昨年8月に奈良県で緊急搬送先探しが難航し妊婦が死亡した問題を受け、京都府は31日、近畿2府7県間で周産期(妊娠22週−生後1週間)の妊婦搬送を調整する際に府の拠点となる病院に、京都市東山区の京都第一赤十字病院を指定した。府と他府県との患者搬送のやりとりは同病院が一元的に対応し、スムーズな受け入れ病院探しにつなげる。
奈良県の問題では、県内で搬送先が見つからず大阪府へ協力を依頼する際、複数のルートで病院探しが行われたという。このため、昨年の2府7県知事による会談で、効率的に連携することで合意していた。
同赤十字病院は、府内で妊婦の搬送先を調整する府総合周産期母子医療センターとしての実績もあるため拠点病院に選ばれた。近畿での広域搬送調整拠点病院は、既に滋賀県と兵庫県を除く2府5県で決まっている。
府によると、同病院を通じて母体を府外搬送した例は05年度で5件(大阪4、滋賀1)、06年度16件(大阪15、滋賀1)。府外からの受け入れは05年度1件(滋賀)、06年度6件(大阪3、奈良、福井、滋賀各1)。ただ、ほかに救急や病院が独自に府境を超えてやりとりする例もあり、「正確な全体数は分からない」という。

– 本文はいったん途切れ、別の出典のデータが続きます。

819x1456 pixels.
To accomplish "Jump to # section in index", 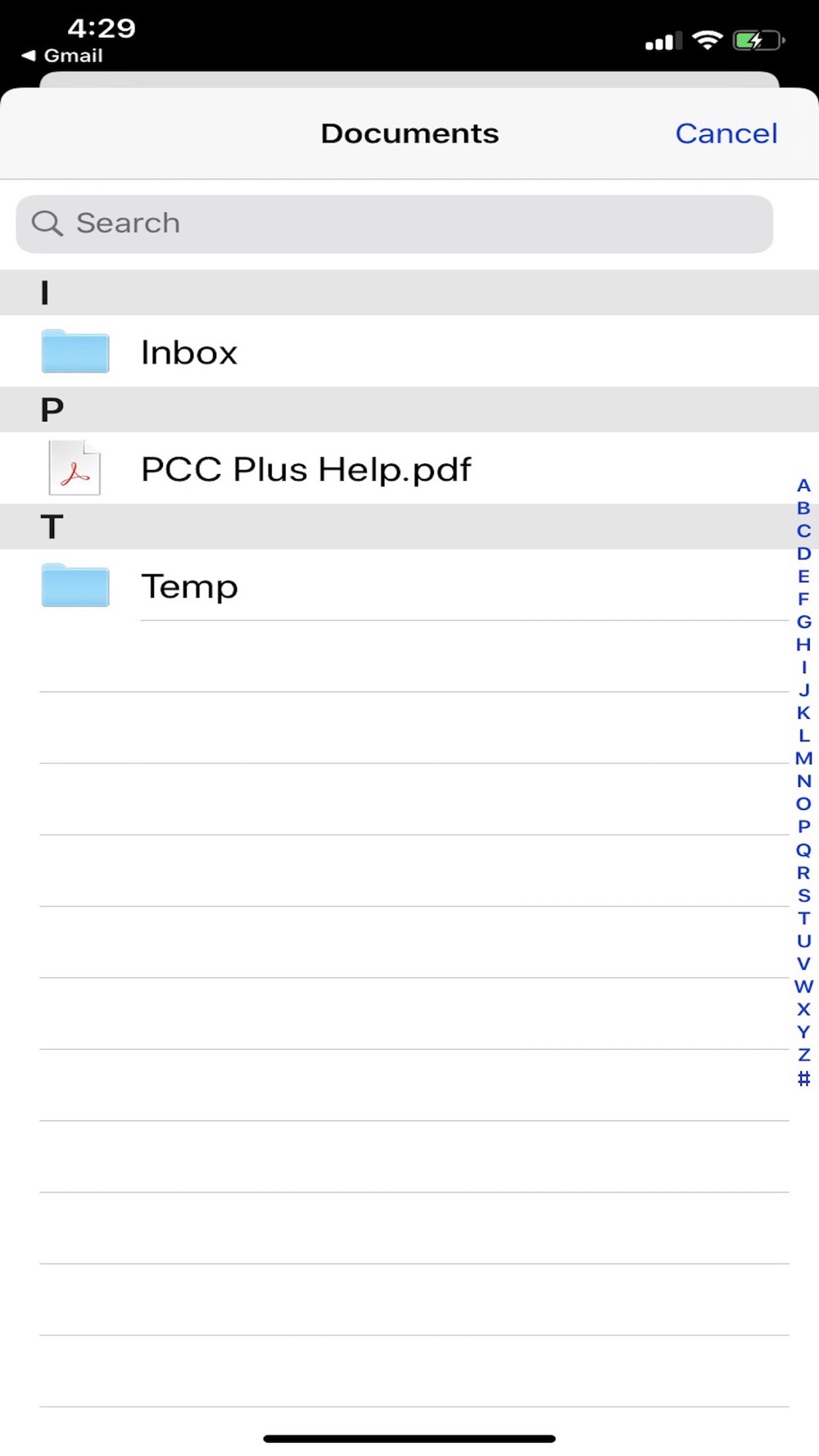I will 803,1078.
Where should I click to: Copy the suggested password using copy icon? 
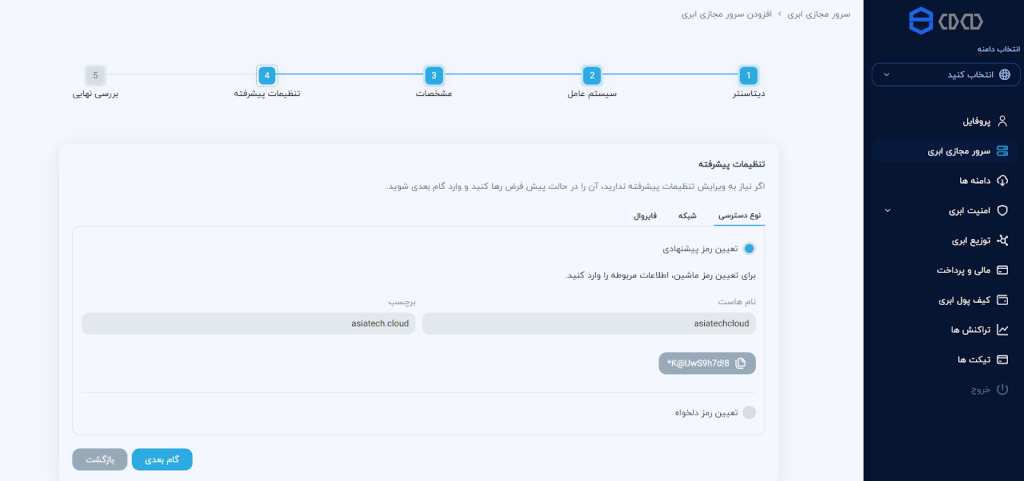740,363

京都府総合周産期母子医療センター長の中田好則医師は「拠点病院として位置づけが明確化し、他府県と連携しやすくなる。しかし本来必要のない人からの連絡が増えると、当直医は1人のため電話対応ができなくなることも心配。事前によく地元のかかりつけ医や病院を通じて対応することが重要」と話している。